Wireless and data access services are fueling worldwide telecommunications growth, says IDC report

January 30, 2002

4 Min Read
IDC: Telco Data Boom Underway

As a drop of good news in an economically depressing bucket, IDC released a study last week showing that the worldwide telecommunications service market is still strong and growing.

The report may come as a surprise to many, as numerous service providers struggle with mounting losses, debt, and even bankruptcy (see Qwest Keeps Cutting and Global Crossing Falls Overboard).

But the report may underscore some trends that are already known to be confounding some service providers: It's data services that are experiencing the healthy growth, while traditional long-distance voice services are dragging on profits.

In 2001, the telecom services segment saw its revenues pass the $1 trillion mark for the first time, experiencing a 10 percent hike throughout the year and ending up at $1.1 trillion by year-end, according to IDC.

And the growth doesn’t stop there. IDC predicts that by 2005, the global telecom market will have grown to $1.4 trillion.

11356.gif The growth, according to IDC, is due to the expansion of access lines around the world, as well as the rapid increase in data networking revenue. To date, the market for voice services, fueled especially by wireless growth, represents 86 percent of the total revenue of the global telecom market. Other segments of the market are, however, catching up.

While the market research company expects voice telecom services to see a global compound annual growth rate (CAGR) of 5.3 percent for a forecast period of five years between 2000 and 2005, it predicts that the data service market will increase at a CAGR of 24.4 percent for the same period. During this time, IDC anticipates that voice will have grown from $856 billion to $1,109 billion, while data services will have increased from $116 billion to $347 billion.

“Worldwide data revenue will be driven by the growth of IP-based and wireless data services,” says co-author of the report Rena Bhattacharyya, who is a senior research analyst for IDC’s Worldwide Telecommunications Markets. “These two markets are expected to almost double in size from 2002 to 2005.”

According to the report, the wireless penetration will continue to increase, with especially strong growth rates in developing countries. While an increase in fixed-line penetration in regions of the world with less developed telephone lines is also expected, the wireless growth in these areas will be more important. “It’s often cheaper to install a wireless network than a landline,” says Bhattacharyya.

The report revealed that not only are new modes of telecommunications pushing aside the more traditional parts of the market, but that new geographical areas are also in the midst of taking over the market lead. Latin America is an area with a lot of growth potential, and as early as next year, IDC expects the Asia/Pacific market to have become the largest regional telecom market in the world.

“Not to say that growth isn’t strong in the U.S.,” Bhattacharyya says, “but naturally, growth is going to be slower in more mature markets.”

International long distance is the area of the telecom industry that is expected to be hit the hardest over the next couple of years. This, Bhattacharyya says, is mainly because long-distance prices keep coming down. “Even with more usage, it doesn’t make up for the decline in prices."

Selected evidence from recent telecom earnings bear this out.

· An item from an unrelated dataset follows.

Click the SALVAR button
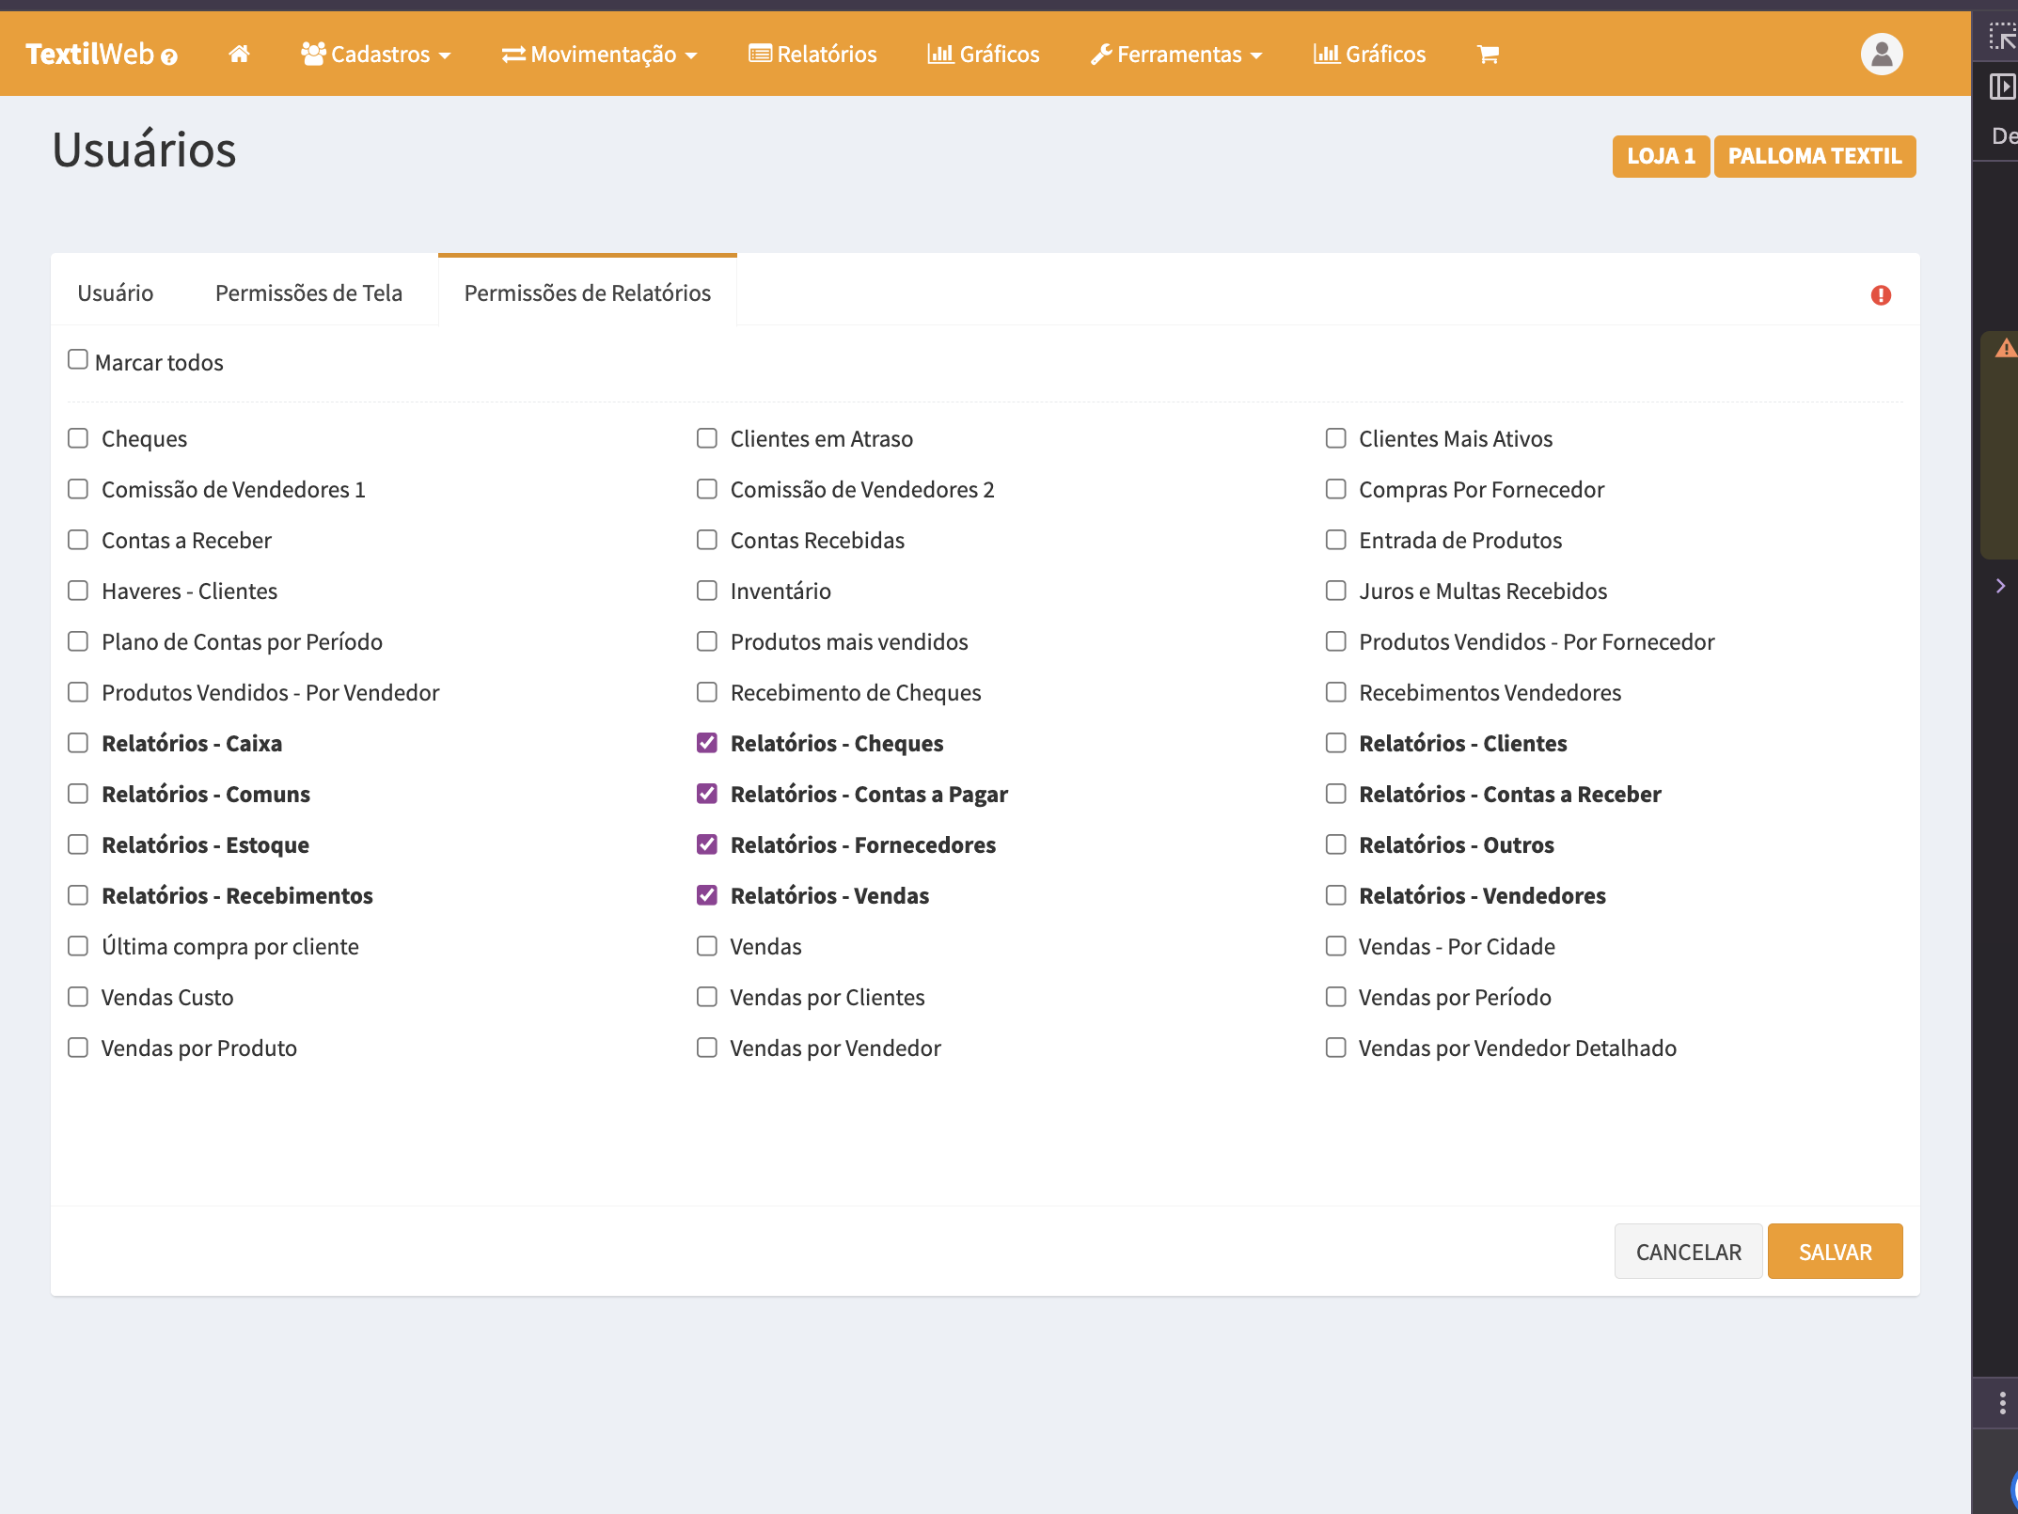pyautogui.click(x=1835, y=1252)
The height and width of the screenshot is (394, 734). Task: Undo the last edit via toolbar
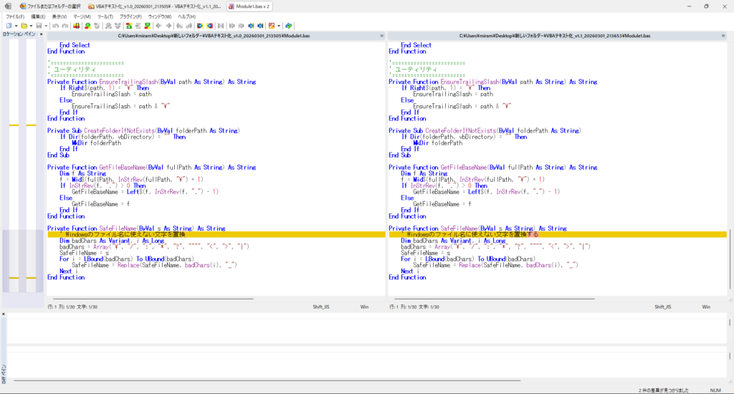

For example, Qwest Communications International Inc. (NYSE: Q) executives said last week that the company was experiencing strong growth in wireless, DSL, and enterprise Internet services (including dedicated and dial-up Internet access and virtual private network services). Revenue from these services grew 42 percent, 85 percent, and 30 percent, respectively, for the quarter. But despite such growth in data services, Qwest's overall growth rate and profit levels declined.

Another reason long distance is suffering is the growing array of options available to consumers --like wireless phones with no long distance charges. IDC predicts that IP telephony will have the greatest impact on the international long-distance market.

The problems in long distance are bound to cause an overall reduction in revenue in the voice service sector, especially in North America, Europe, and the developed countries of the Asia/Pacific region.